The foregoing detailed description of the embodiments presents only a few embodiments of the present utility model, which are described in some detail and are not intended to limit the scope of the present utility model. It should be noted that it will be apparent to those skilled in the art that several variations and modifications can be made without departing from the spirit of the utility model, which are all within the scope of the utility model. Accordingly, the scope of protection of the present utility model is to be determined by the appended claims.

Claims (10)

1. A gas water heater comprising: a gas pipeline; the method is characterized in that: further comprises:

The gas flow sensor is arranged on the gas pipeline to detect the gas flow of the gas pipeline;

The proportional valve assembly is arranged on the gas pipeline to adjust the gas flow of the gas pipeline;

And the control board is electrically connected with the air flow sensor and the proportional valve assembly to acquire the air flow of the gas pipeline and the opening degree or the current value of the proportional valve assembly.

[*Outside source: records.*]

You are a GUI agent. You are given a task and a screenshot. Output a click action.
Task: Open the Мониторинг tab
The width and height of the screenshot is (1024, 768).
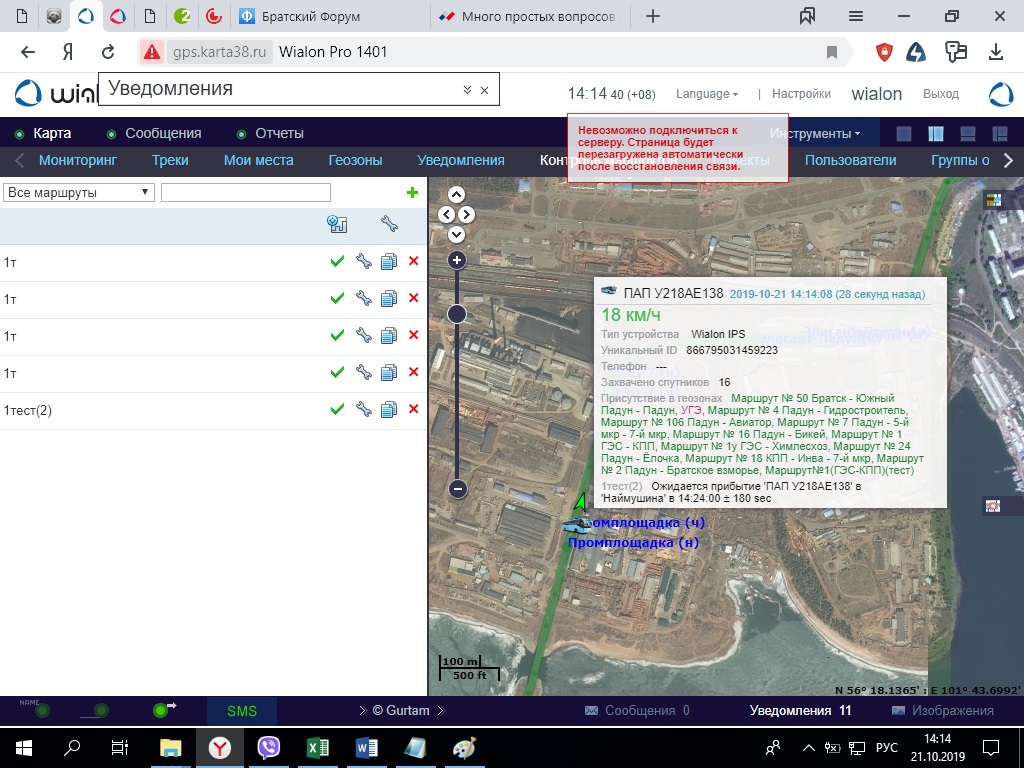pyautogui.click(x=77, y=160)
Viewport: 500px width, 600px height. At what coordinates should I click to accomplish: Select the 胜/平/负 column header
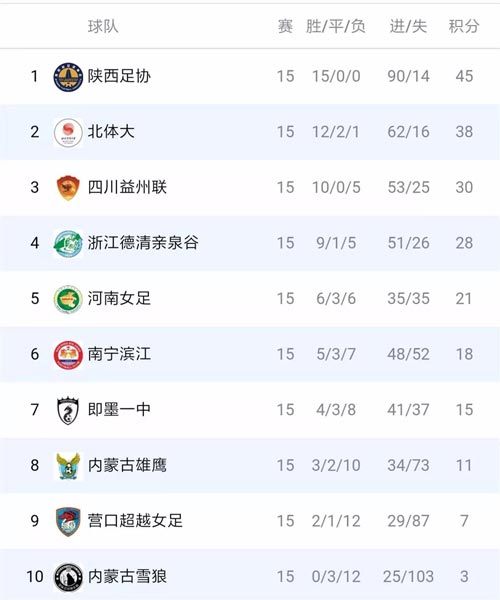point(336,26)
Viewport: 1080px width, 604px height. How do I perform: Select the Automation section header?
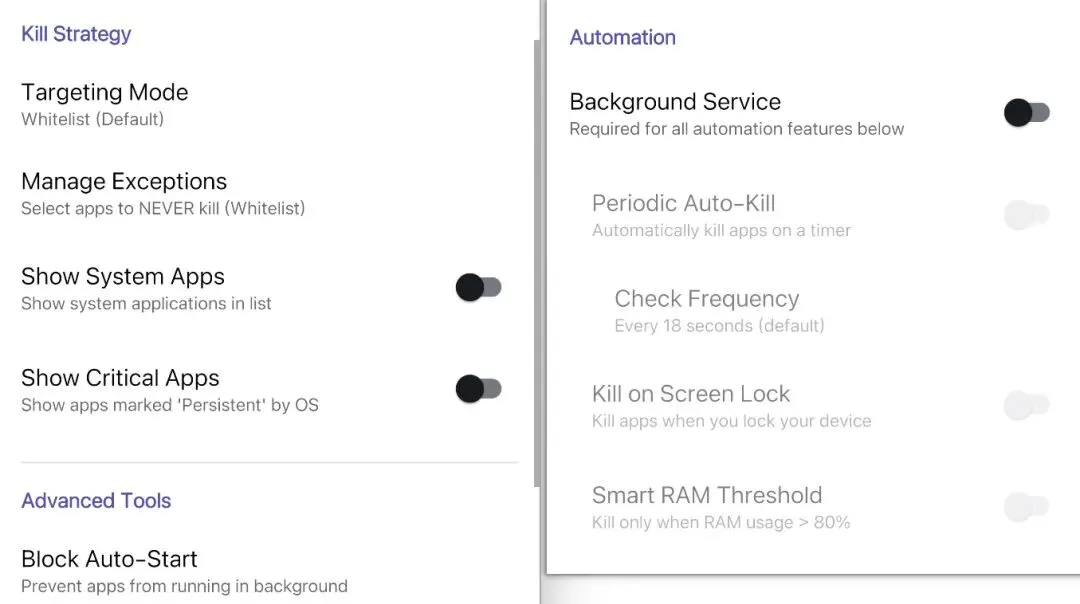(x=623, y=37)
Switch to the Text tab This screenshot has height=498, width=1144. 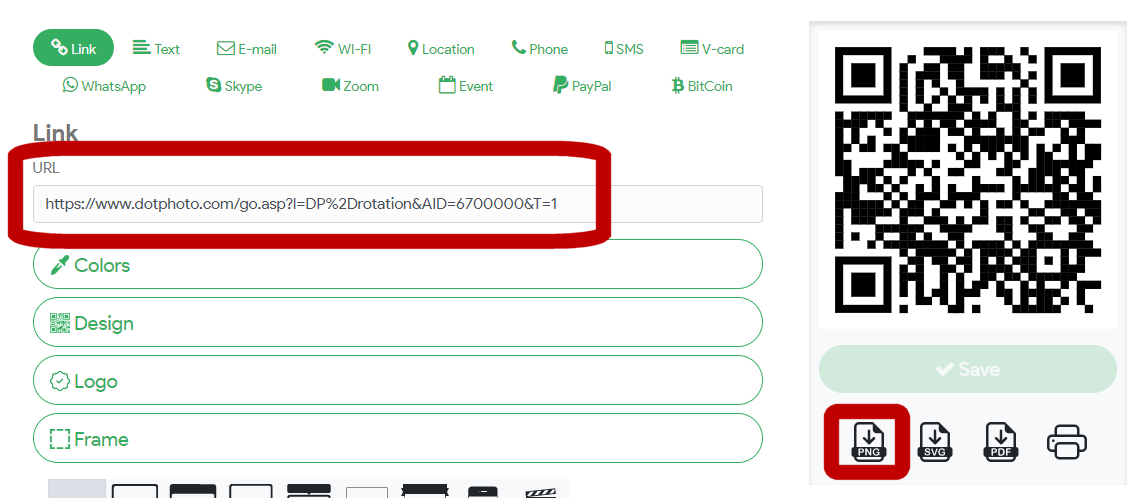click(156, 49)
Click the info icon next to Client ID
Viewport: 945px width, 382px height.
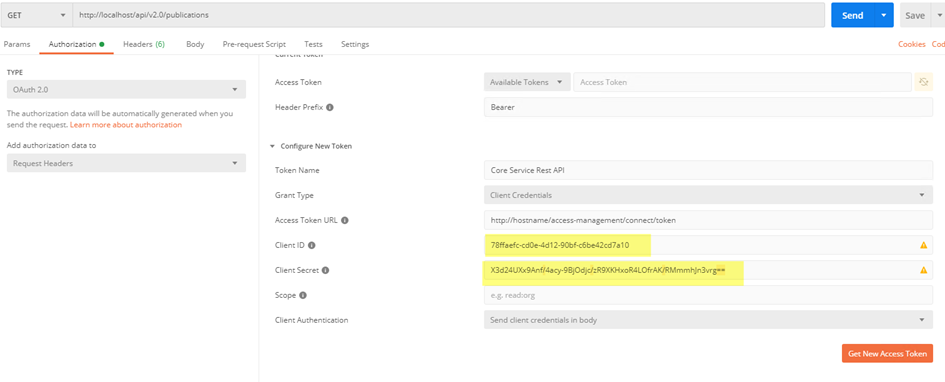[x=312, y=245]
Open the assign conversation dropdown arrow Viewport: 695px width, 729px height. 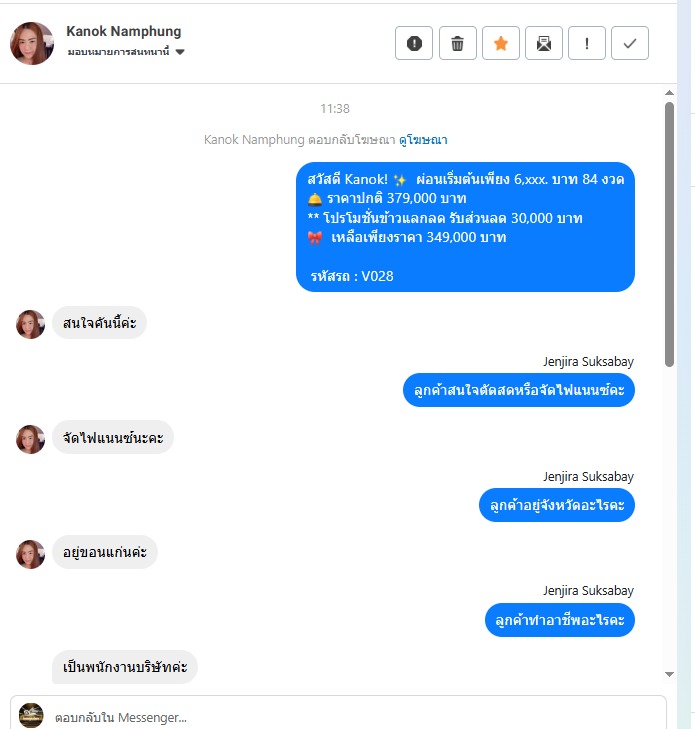coord(180,52)

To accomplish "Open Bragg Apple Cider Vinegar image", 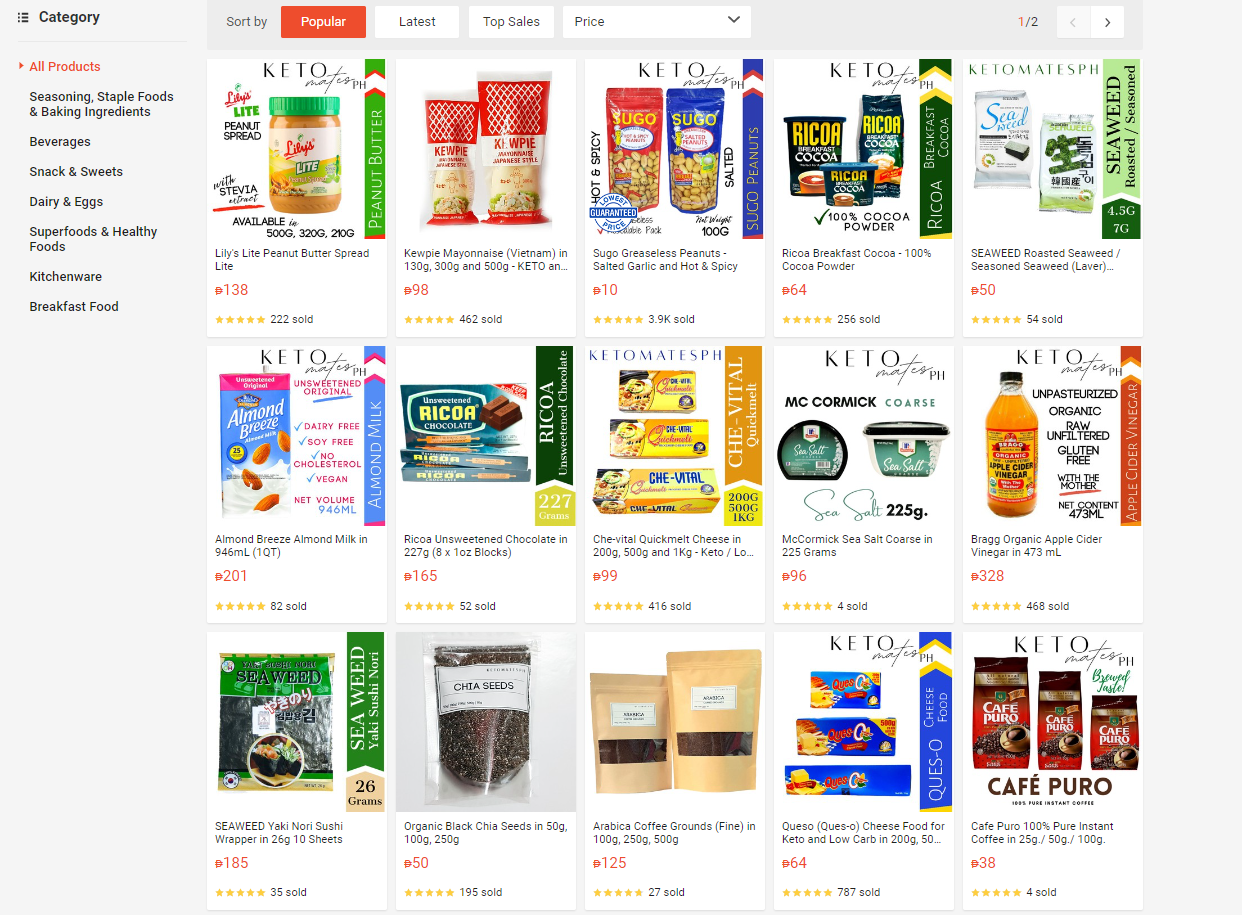I will 1053,436.
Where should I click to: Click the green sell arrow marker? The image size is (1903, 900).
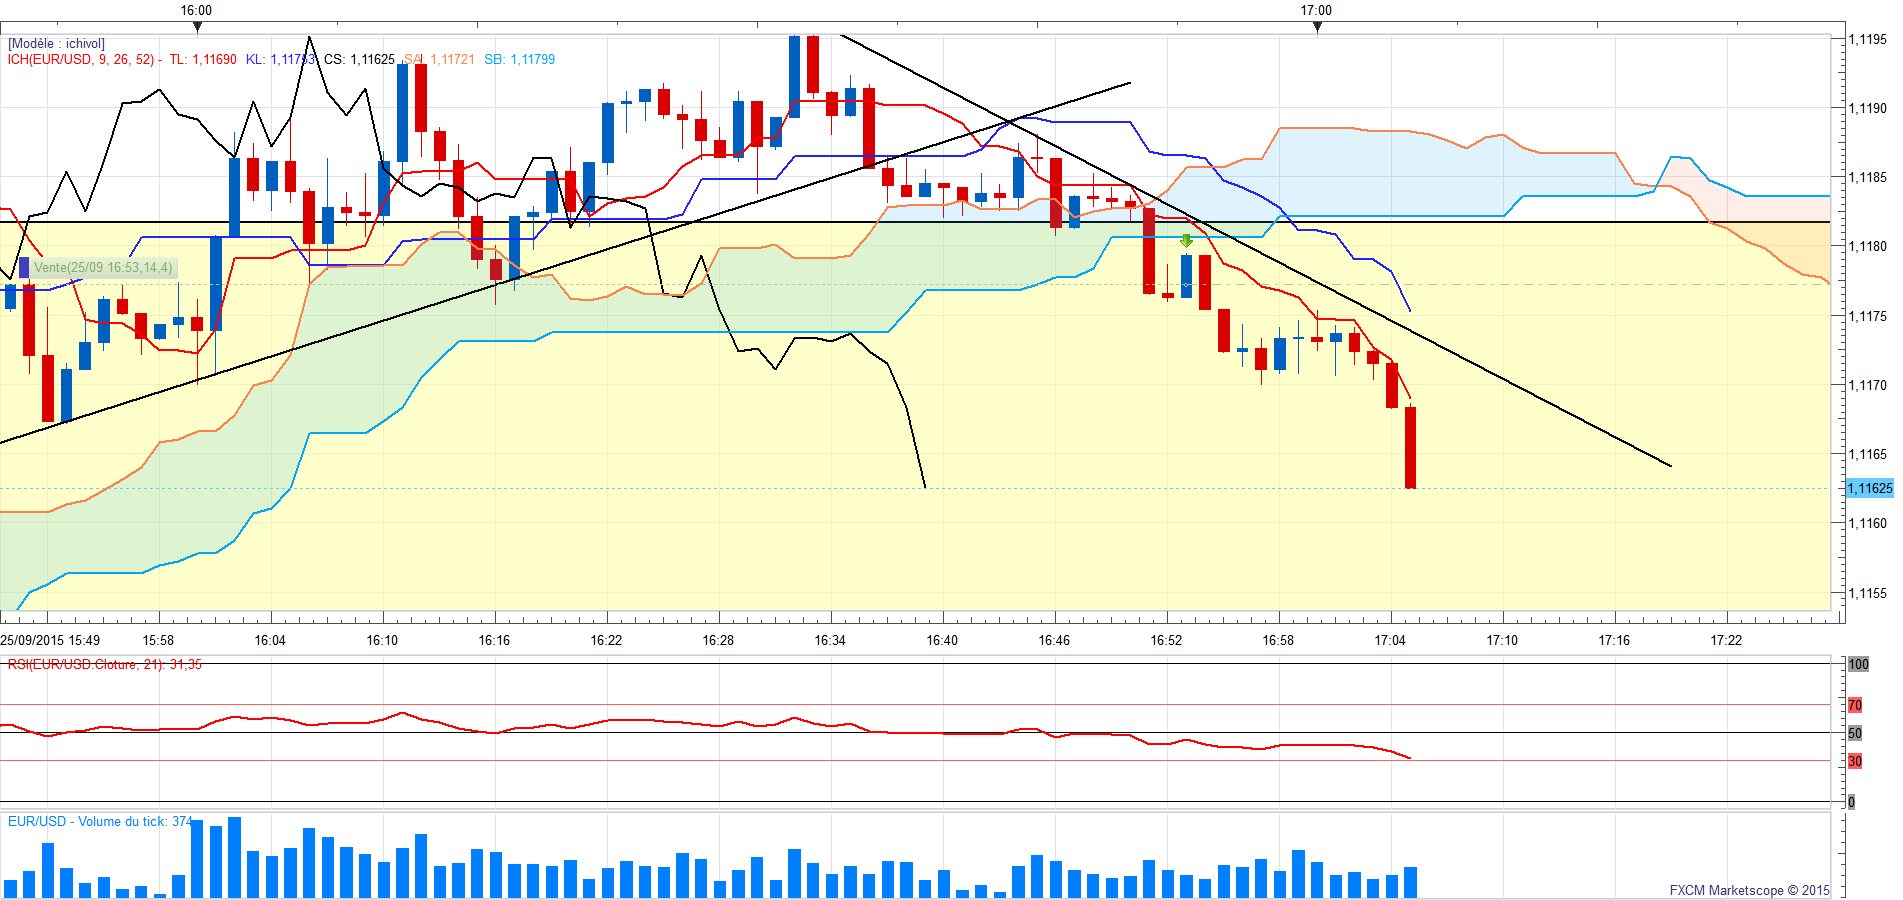(x=1186, y=241)
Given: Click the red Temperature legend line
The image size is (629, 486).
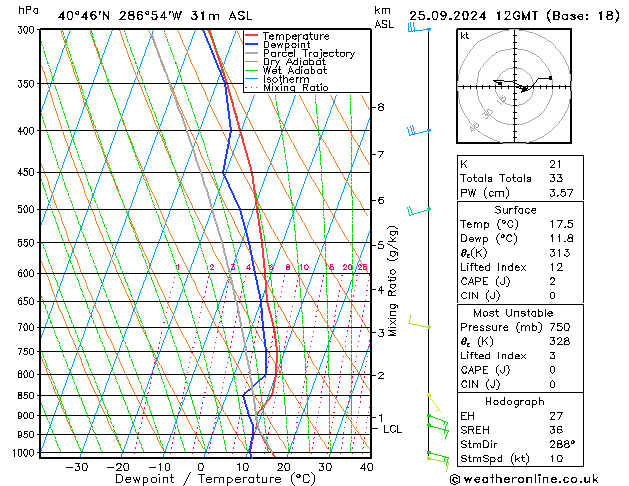Looking at the screenshot, I should (253, 36).
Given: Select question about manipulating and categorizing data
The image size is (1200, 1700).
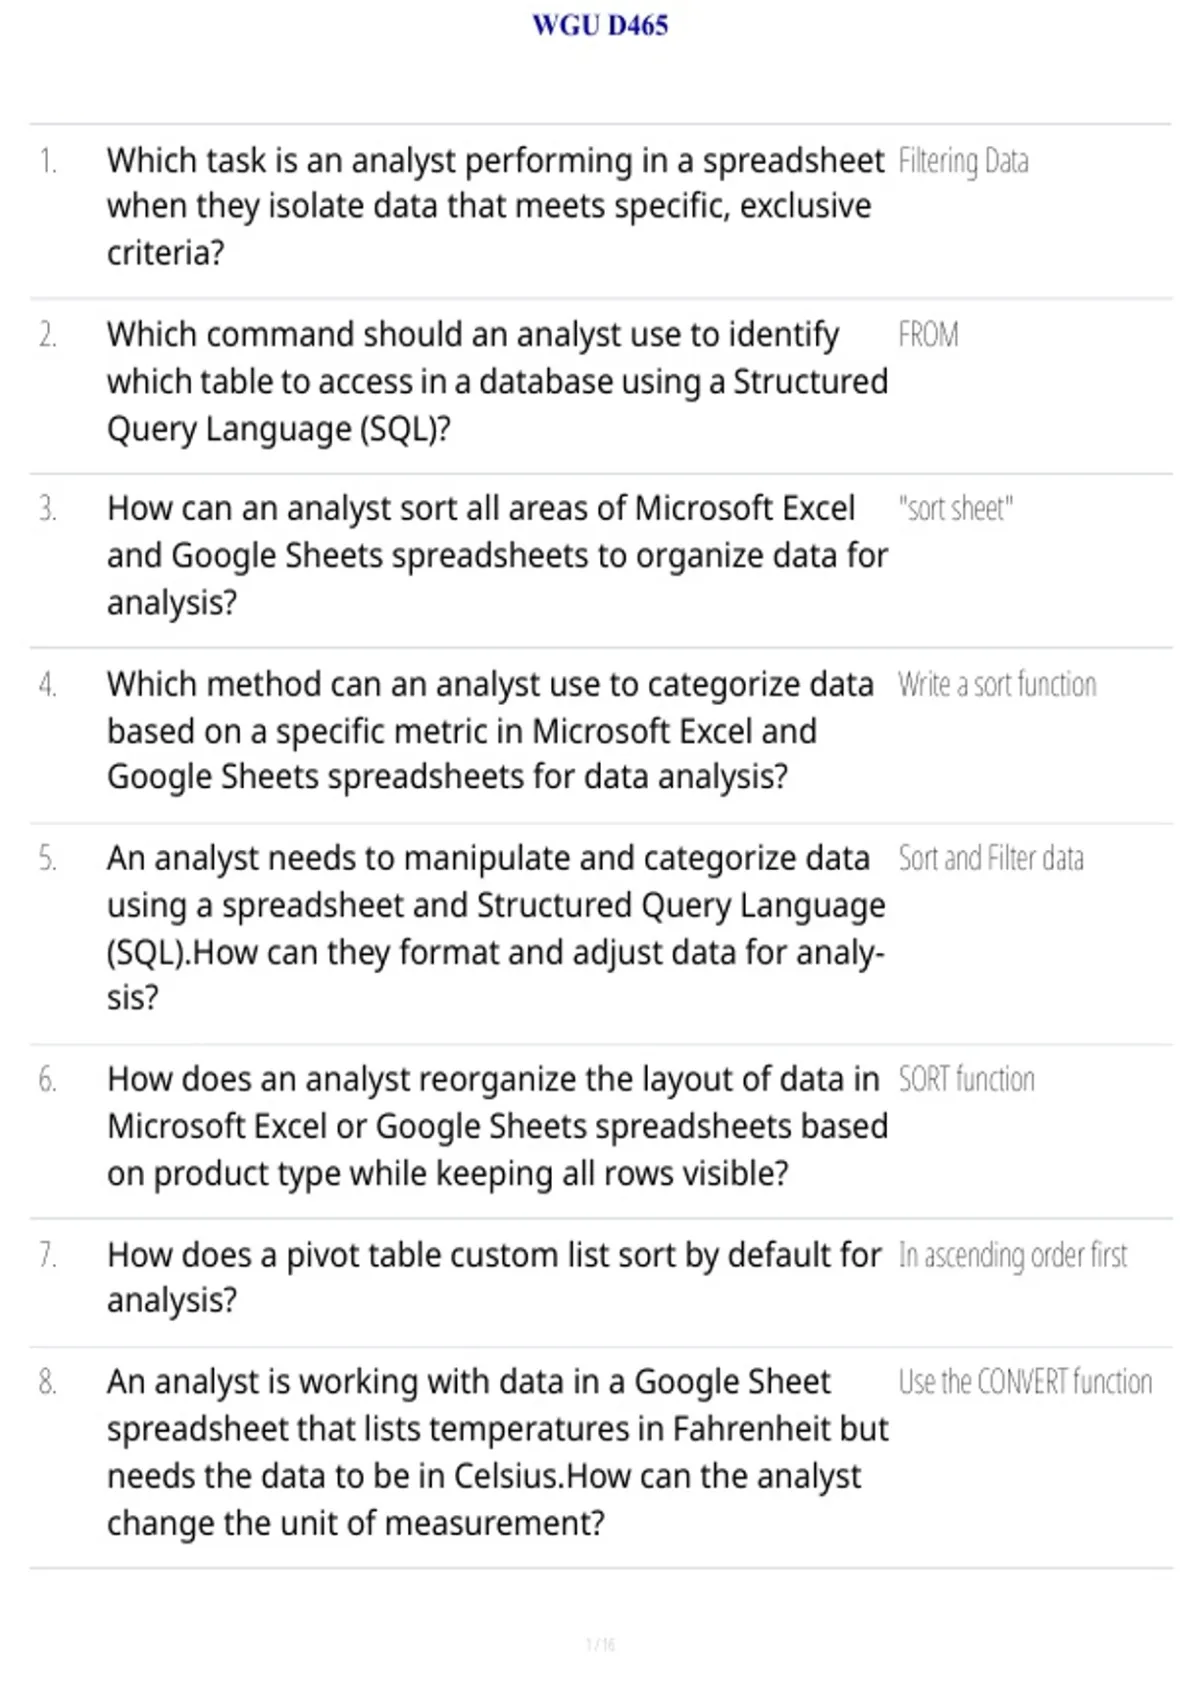Looking at the screenshot, I should (496, 927).
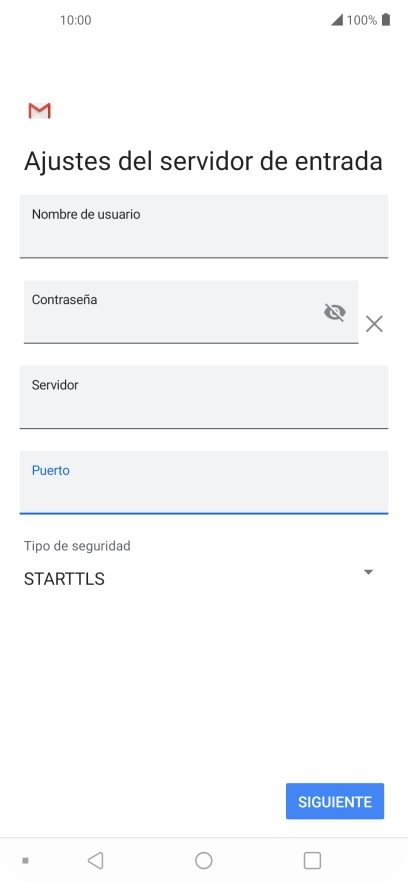
Task: Focus the Servidor input field
Action: coord(204,397)
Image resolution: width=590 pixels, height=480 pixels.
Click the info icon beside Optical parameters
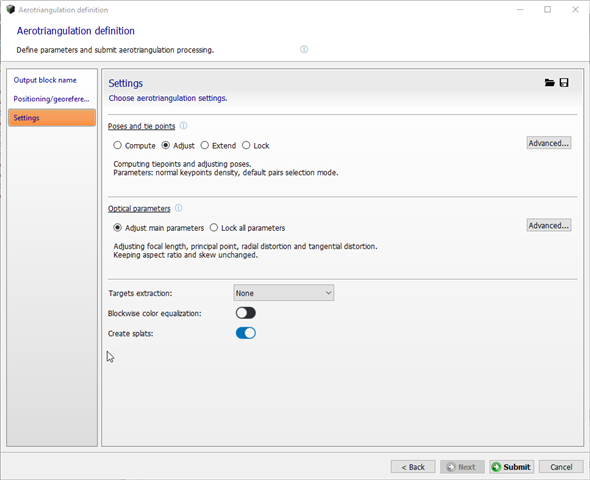coord(179,208)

2. The gas water heater as recited in claim 1, wherein: the air flow sensor is positioned at one end of the air inlet of the proportional valve assembly.

3. The gas water heater as recited in claim 2, wherein: the gas water heater further comprises:

the burner assembly is arranged in the combustion chamber, and the air inlet end of the burner assembly is communicated with the air outlet end of the gas pipeline.

4. A gas water heater as claimed in claim 3, wherein: the gas water heater further comprises:

The fan assembly is electrically connected with the control board, and an air outlet of the fan assembly is communicated with the combustion chamber.

5. The gas water heater as recited in claim 4, wherein: the gas water heater also comprises a water inlet pipe, a water outlet pipe and a heat exchanger;

The heat exchanger comprises a heat exchange water pipe, one end of the heat exchange water pipe is communicated with the water inlet pipe, the other end of the heat exchange water pipe is communicated with the water outlet pipe, and the heat exchanger is arranged above the combustion chamber.

6. The gas water heater as recited in claim 5, wherein: the water inlet pipe is provided with a water inlet temperature probe which is electrically connected with the control board.

7. The gas water heater as recited in claim 5, wherein: the water inlet pipe is provided with a water flow sensor, and the water flow sensor is electrically connected with the control board.

8. The gas water heater as recited in claim 5, wherein: the water outlet pipe is provided with a water outlet temperature probe which is electrically connected with the control board.

9. A gas water heater as claimed in claim 3, wherein: the gas water heater further comprises a sub-cylinder assembly, the air inlet end of the sub-cylinder assembly is communicated with the air outlet end of the gas pipeline, and the air outlet end of the sub-cylinder assembly is communicated with the air inlet end of the combustor assembly.

10. The gas water heater as recited in claim 5, wherein: the gas water heater further comprises an integrated cover assembly, the integrated cover assembly is arranged above the heat exchanger, and an air outlet is formed in the top of the integrated cover assembly.